The problem with Unicode is that there are a rather large number of characters which can be represented, so it’s hard to know how many bytes should be used to store a character digitally. Growing up with ASCII [American Standard Code for Information Interchange ] we programmers have become pretty comfortable with the convenience of using a single byte per character, but with only 256 possible combinations, this is woefully inadequate for the richness that is Unicode. Two bytes seemed sufficient a few years back — allowing over 65000 characters — but Unicode has already outgrown that limit. Three bytes would be plenty — with more than 16 million possible values — but we programmers hate numbers which aren’t powers of two! So the next viable option is four bytes per character; more than four billion possible values, more than we’ll ever need, and in general an enormous waste of space.

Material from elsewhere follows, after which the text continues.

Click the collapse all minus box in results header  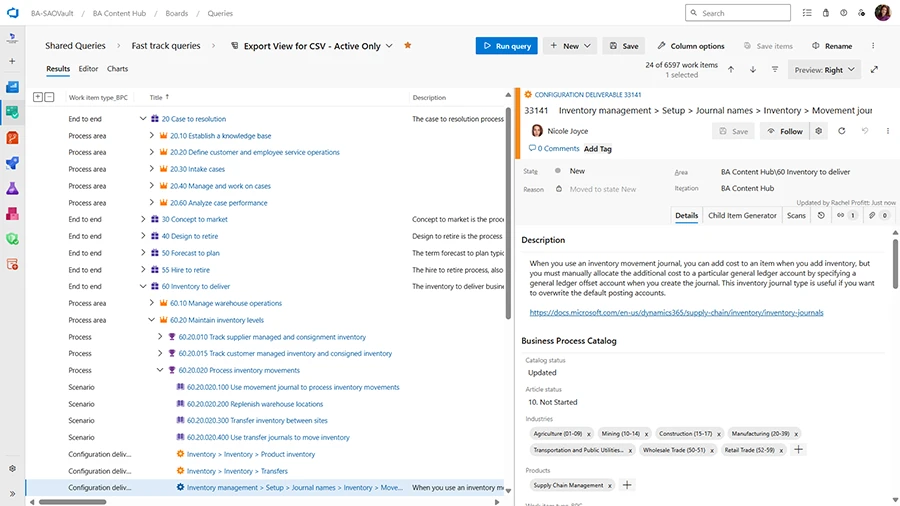(x=50, y=97)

This is where UTF-8 comes in. The design philosophy of UTF-8 can be paraphrased: ASCII is compact and ubiquitous, so let’s try to keep it, but let’s also add extensions to support the rest of the scripts of the world.
This is achieved by introducing variable byte lengths for characters, with high bits used to signal "extended" characters. For standard 7-bit ASCII characters [U+0000 to U+007F] ASCII and UTF-8 are identical; eg: "cat" translates to the same three bytes in both ASCII and UTF-8.
Character Range (hex) |
Unicode (UCS-2/UTF-16) |
UTF-8 |
0-7F |
00000000 0xxxxxxx |
0xxxxxxx |
80-7FF |
00000xxx xxxxxxxx |
110xxxxx 10xxxxxx |
800-FFFF |
xxxxxxxx xxxxxxxx |
1110xxxx 10xxxxxx 10xxxxxx |
10000-1FFFFF |
- out of range - |
11110xxx 10xxxxxx 10xxxxxx
10xxxxxx |
200000-3FFFFFF |
- out of range - |
111110xx 10xxxxxx 10xxxxxx
10xxxxxx 10xxxxxx |
4000000-7FFFFFFF |
- out of range - |
1111110x 10xxxxxx 10xxxxxx
10xxxxxx 10xxxxxx 10xxxxxx |
Note that all bytes of multi-byte UTF-8 characters have the high-bit set to one, and only the first byte of a multi-byte character has both its highest bits set. This means there can never be confusion about where a character starts. So in UTF-8, the combined Greek and Latin sequence aβcδe is represented by the following seven bytes, and looking at the high bits you can pick out the extended characters without too much trouble:
01100001 11001110 10110010 01100011 11001110 10110100 01100101
Now the really clever bit about UTF-8 is that it is capable of passing unharmed through ASCII only systems [programs which don’t even recognize UTF-8], thanks to the fact that each character beyond U+007F looks like a valid sequence of extended ASCII when read as a byte-per-character. This is in stark contrast to other Unicode encodings such as UCS-2, which are full of zero bytes and therefore wreak havoc with ASCII processing systems. To an ASCII system, the UTF-8 representation of aβcδe parses as aβcδe . On the surface this may seem like a corruption, but the important thing to note is that no illegal ASCII characters appear in a UTF-8 bytestream, and so the same string can be read and written out again as raw ASCII and then decoded later as the original UTF-8. With the exception of 7-bit text systems [a legacy email standard, unfortunately, for which the hideous UTF-7 had to be invented] UTF-8 should be able to pass through ASCII systems unscathed.
Cons
Although UTF-8 is an incredibly useful and largely backwards compatible method of encoding the ever growing Unicode character set, there are a few things to watch out for:
-
Not all byte sequences can be interpreted as valid UTF-8. Some might think this a good thing — like built-in data verification — but I find it simply annoying because it means you have to do error checking as you read a UTF-8 string to make sure it conforms to the rules, and if it doesn’t then you have to decide on an appropriate response to this error. For example [C1, 34] is an invalid UTF-8 sequence because it has a lead byte which implies a two byte character, and yet the following byte does not have its high bit set. I for one don’t want to reject text files where such invalid codes appear, and yet there is no single approach to dealing with them.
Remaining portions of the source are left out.